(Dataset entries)
┌────────

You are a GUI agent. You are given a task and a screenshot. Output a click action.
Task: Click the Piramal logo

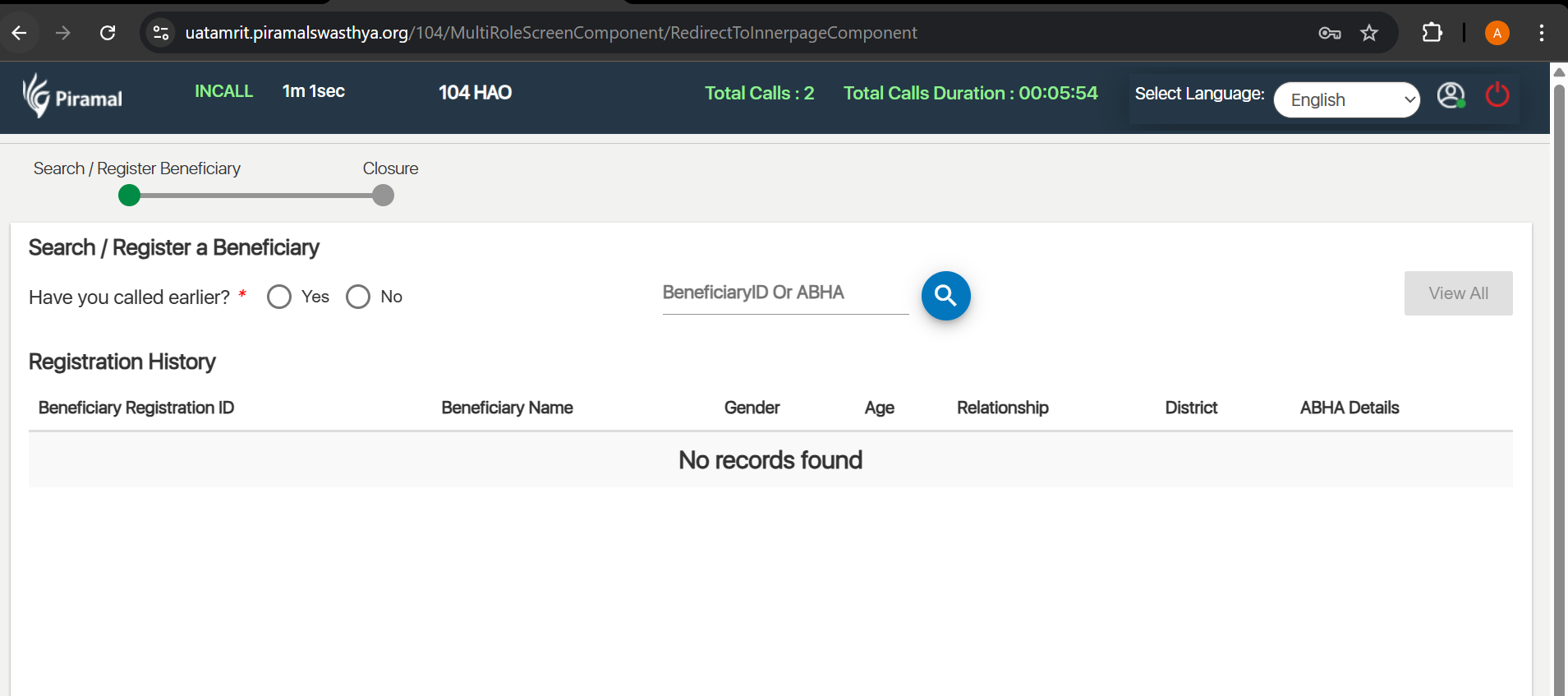(x=72, y=96)
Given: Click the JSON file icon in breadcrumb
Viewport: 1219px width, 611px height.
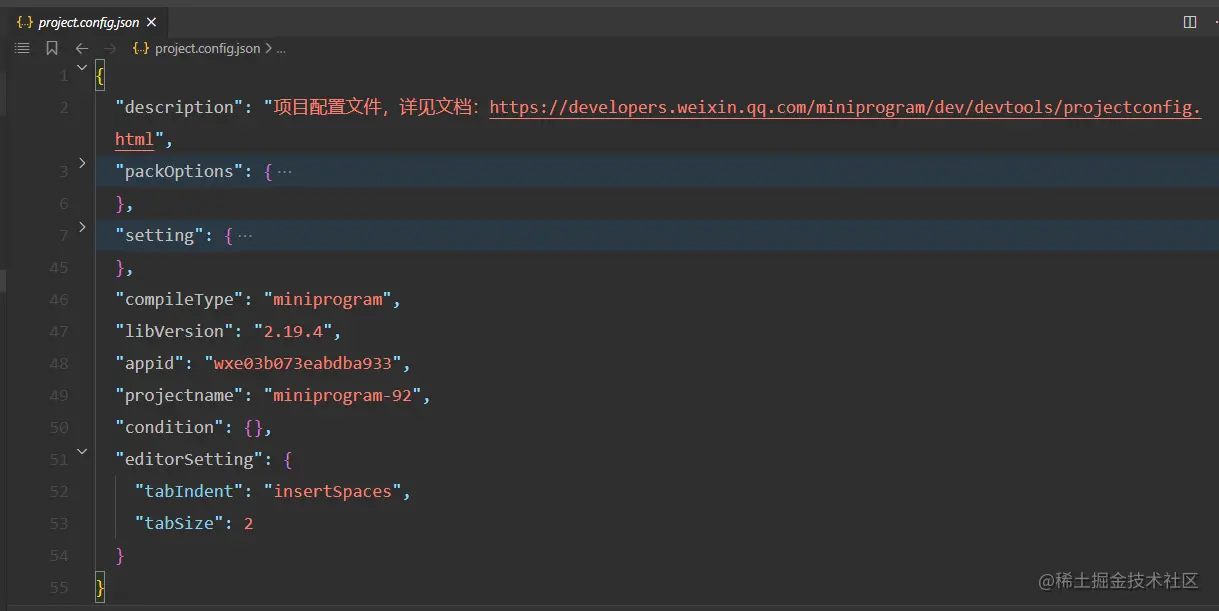Looking at the screenshot, I should pyautogui.click(x=141, y=48).
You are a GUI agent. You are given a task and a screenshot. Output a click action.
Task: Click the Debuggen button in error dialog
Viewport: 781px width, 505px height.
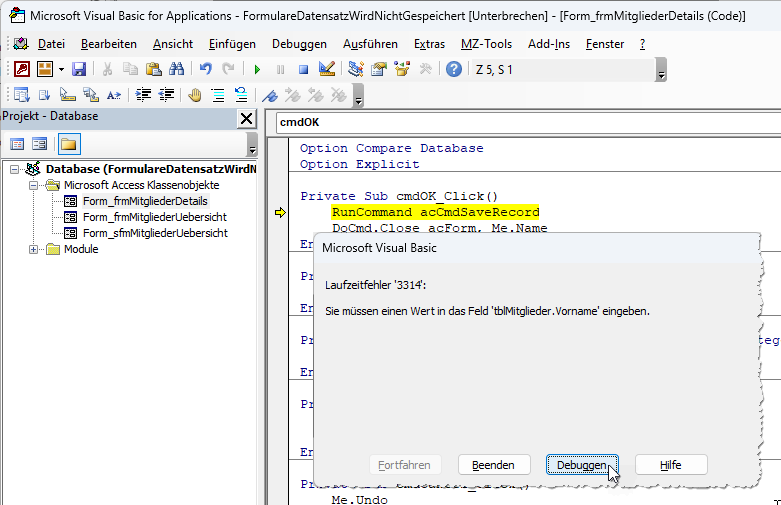point(581,465)
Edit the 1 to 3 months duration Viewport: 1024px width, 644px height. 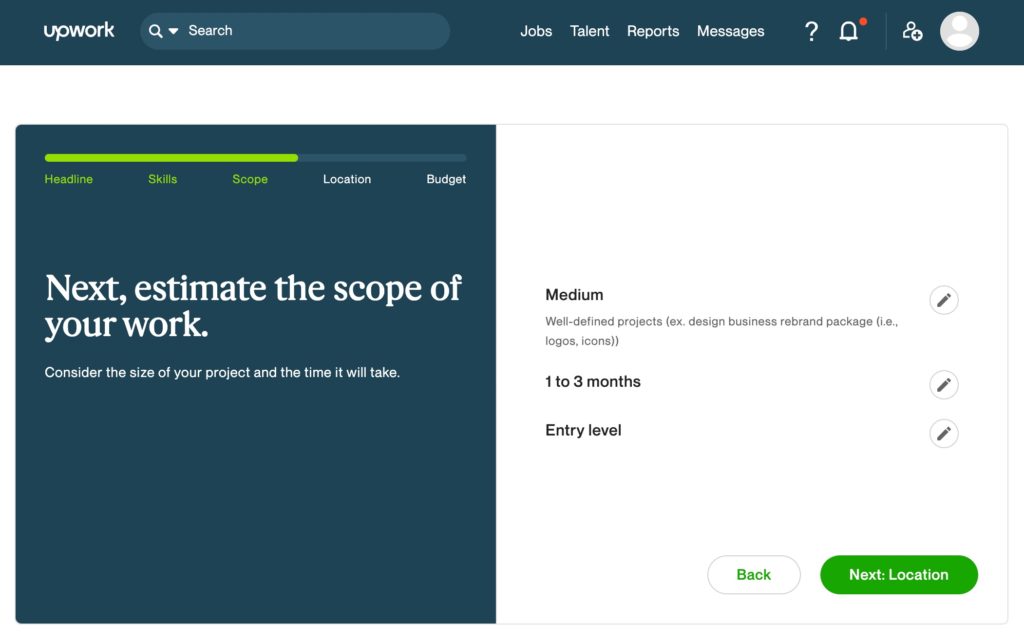click(x=943, y=385)

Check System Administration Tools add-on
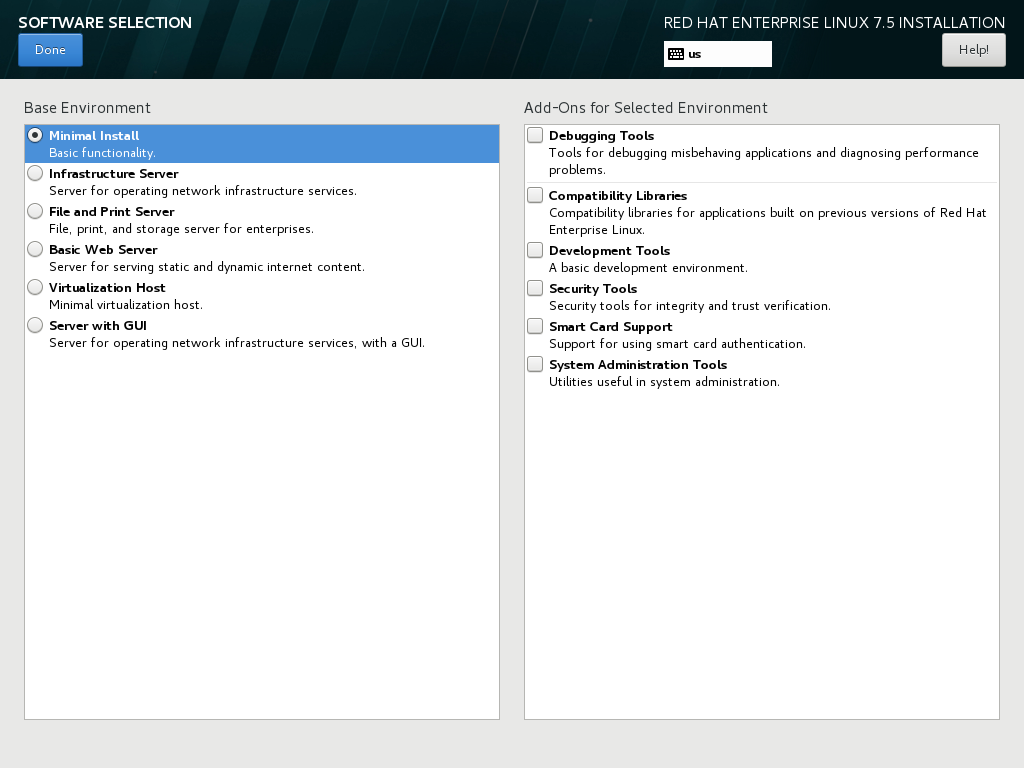tap(534, 363)
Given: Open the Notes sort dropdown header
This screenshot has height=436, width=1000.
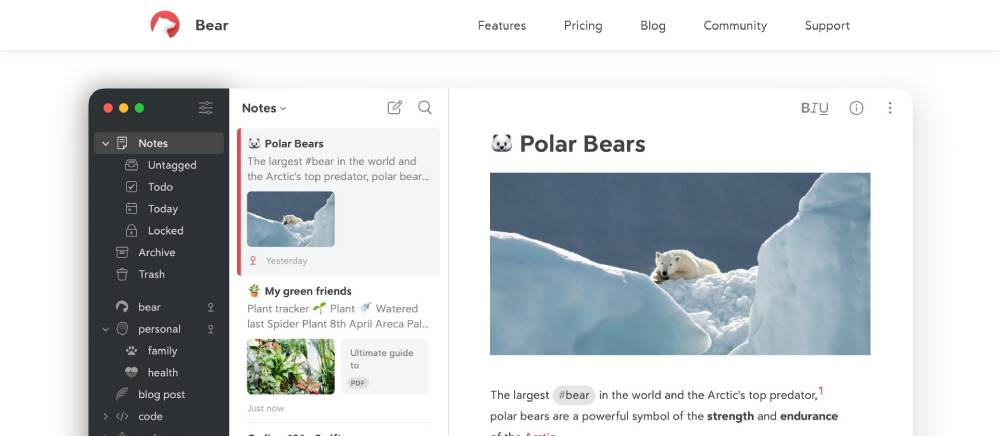Looking at the screenshot, I should (x=264, y=108).
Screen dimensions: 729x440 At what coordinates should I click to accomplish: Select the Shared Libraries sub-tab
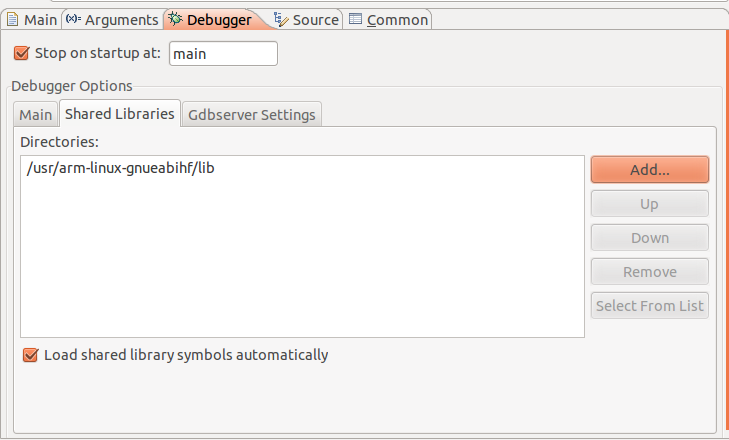click(x=119, y=114)
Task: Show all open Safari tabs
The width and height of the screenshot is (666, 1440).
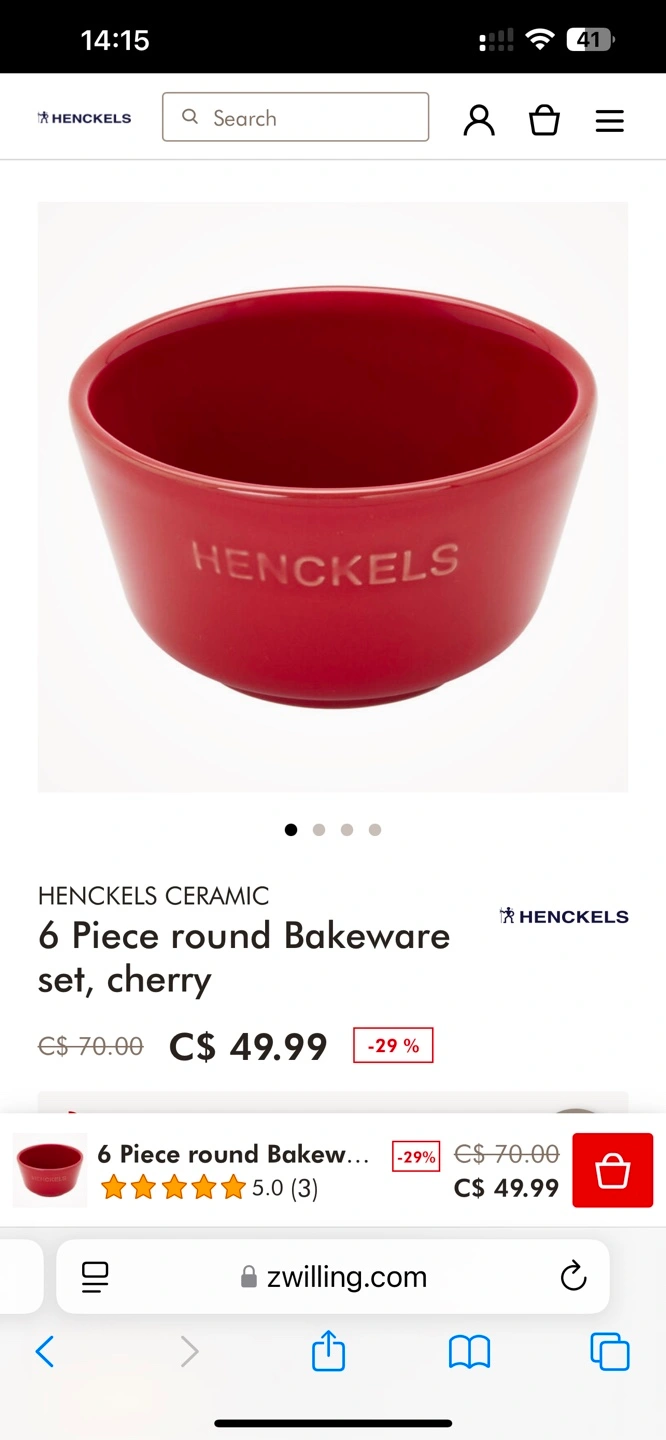Action: coord(610,1352)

└────────

## Exercise brief:
Please set down exactly the lines from the one holding "The width and" through the last line of the entries, both ends included, and skip pictures.

## Answer to this problem:
The width and height of the screenshot is (666, 1440).
Action: coord(610,1352)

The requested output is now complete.